### [Your goal]
Search the entries for the word "computer" and report each line that has it.

### [Dataset entries]
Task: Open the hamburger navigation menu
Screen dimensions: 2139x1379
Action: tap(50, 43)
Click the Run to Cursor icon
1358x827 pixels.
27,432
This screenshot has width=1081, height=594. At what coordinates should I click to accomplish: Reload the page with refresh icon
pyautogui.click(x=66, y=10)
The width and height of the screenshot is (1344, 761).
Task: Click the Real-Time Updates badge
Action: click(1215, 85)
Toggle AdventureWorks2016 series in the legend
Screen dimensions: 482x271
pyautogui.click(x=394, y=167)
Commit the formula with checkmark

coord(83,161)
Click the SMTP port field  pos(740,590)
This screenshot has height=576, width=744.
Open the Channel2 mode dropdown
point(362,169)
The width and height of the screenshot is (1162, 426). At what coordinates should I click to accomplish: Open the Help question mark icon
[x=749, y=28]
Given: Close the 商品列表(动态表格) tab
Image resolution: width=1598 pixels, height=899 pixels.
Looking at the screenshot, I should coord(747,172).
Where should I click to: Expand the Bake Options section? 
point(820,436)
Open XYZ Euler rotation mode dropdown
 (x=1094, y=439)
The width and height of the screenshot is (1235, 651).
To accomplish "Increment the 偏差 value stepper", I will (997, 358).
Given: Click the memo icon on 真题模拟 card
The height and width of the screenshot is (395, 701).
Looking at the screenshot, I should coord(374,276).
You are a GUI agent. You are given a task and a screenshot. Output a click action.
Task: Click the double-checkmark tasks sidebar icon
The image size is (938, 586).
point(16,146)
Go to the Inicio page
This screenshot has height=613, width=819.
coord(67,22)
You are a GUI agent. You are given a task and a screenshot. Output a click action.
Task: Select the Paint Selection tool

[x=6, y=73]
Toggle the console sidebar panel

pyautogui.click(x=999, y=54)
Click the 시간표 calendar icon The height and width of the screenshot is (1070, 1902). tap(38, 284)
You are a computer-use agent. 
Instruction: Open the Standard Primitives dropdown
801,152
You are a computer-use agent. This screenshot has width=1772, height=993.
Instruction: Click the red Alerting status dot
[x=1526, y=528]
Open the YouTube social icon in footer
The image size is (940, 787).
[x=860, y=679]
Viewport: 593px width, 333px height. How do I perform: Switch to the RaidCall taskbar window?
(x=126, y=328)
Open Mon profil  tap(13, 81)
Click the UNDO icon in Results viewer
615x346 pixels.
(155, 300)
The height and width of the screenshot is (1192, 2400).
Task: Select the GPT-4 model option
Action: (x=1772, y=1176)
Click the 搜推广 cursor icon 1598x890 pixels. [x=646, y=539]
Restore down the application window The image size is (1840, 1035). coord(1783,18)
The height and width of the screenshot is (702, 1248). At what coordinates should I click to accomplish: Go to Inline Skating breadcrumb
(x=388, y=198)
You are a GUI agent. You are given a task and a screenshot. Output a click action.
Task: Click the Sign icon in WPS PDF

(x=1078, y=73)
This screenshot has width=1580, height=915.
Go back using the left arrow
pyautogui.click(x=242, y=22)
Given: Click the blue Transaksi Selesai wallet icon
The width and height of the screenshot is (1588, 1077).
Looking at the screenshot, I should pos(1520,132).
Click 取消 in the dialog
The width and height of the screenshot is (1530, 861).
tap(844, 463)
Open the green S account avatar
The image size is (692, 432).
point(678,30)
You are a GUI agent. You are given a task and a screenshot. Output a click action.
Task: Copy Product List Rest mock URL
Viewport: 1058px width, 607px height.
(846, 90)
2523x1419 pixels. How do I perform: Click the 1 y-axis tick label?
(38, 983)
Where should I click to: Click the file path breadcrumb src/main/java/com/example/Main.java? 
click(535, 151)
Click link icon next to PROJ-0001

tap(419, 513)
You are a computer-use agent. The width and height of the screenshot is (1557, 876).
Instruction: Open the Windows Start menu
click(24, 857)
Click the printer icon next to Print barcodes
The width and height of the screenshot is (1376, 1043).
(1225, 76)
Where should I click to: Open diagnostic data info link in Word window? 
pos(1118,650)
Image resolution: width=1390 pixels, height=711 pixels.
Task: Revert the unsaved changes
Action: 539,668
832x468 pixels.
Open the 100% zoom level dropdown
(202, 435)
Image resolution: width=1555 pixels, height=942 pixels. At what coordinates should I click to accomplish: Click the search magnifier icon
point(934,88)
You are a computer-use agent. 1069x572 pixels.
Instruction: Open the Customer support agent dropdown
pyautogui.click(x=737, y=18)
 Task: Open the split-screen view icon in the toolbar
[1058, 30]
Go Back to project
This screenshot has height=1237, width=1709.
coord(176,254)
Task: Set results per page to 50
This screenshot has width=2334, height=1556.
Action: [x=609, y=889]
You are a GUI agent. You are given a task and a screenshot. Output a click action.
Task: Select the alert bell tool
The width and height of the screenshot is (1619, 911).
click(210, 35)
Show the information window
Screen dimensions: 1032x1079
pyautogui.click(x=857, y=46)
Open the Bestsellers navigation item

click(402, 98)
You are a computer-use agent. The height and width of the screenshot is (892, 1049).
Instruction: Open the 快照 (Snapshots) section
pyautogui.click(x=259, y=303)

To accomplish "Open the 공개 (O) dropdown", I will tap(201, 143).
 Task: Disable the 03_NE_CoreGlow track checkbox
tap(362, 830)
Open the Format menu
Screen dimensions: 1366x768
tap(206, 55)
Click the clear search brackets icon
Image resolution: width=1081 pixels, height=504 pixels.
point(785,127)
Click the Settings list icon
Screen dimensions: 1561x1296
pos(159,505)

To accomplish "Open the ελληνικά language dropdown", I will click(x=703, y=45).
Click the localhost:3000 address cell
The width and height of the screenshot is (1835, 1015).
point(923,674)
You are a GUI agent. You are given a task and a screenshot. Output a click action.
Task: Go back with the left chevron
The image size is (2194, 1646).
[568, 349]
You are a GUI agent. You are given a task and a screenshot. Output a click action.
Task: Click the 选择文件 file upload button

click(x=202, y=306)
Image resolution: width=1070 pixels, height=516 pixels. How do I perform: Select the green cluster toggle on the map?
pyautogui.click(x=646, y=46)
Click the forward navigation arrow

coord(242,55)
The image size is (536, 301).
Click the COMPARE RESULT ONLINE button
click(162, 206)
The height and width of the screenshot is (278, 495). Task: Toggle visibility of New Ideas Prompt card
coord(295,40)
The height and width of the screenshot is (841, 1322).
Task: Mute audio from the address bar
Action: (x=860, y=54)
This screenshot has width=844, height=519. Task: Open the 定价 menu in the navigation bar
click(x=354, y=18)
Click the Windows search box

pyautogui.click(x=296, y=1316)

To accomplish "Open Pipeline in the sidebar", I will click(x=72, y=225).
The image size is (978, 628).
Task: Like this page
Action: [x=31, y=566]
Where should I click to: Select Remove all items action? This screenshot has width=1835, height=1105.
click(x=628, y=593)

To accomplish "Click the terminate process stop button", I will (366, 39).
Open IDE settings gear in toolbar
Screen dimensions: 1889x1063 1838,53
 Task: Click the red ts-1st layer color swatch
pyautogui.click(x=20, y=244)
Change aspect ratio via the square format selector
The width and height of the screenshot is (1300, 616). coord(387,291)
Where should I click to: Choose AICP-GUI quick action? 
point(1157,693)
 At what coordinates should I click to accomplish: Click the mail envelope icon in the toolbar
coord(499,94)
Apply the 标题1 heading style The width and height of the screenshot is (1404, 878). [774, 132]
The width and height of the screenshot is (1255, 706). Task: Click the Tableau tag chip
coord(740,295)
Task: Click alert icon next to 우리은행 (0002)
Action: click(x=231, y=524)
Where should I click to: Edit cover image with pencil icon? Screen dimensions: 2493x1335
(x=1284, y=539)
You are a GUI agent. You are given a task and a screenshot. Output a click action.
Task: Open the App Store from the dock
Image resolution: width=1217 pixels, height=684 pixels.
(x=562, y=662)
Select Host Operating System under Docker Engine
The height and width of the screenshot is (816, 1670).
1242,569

### [Answer]
You are a computer-use agent. 
You are a computer-use agent. This screenshot has width=1772, height=993.
You are a computer-use agent. The width and height of the screenshot is (1557, 876).
You are a computer-use agent. 1069x572 pixels.
You are a computer-use agent. The height and width of the screenshot is (892, 1049).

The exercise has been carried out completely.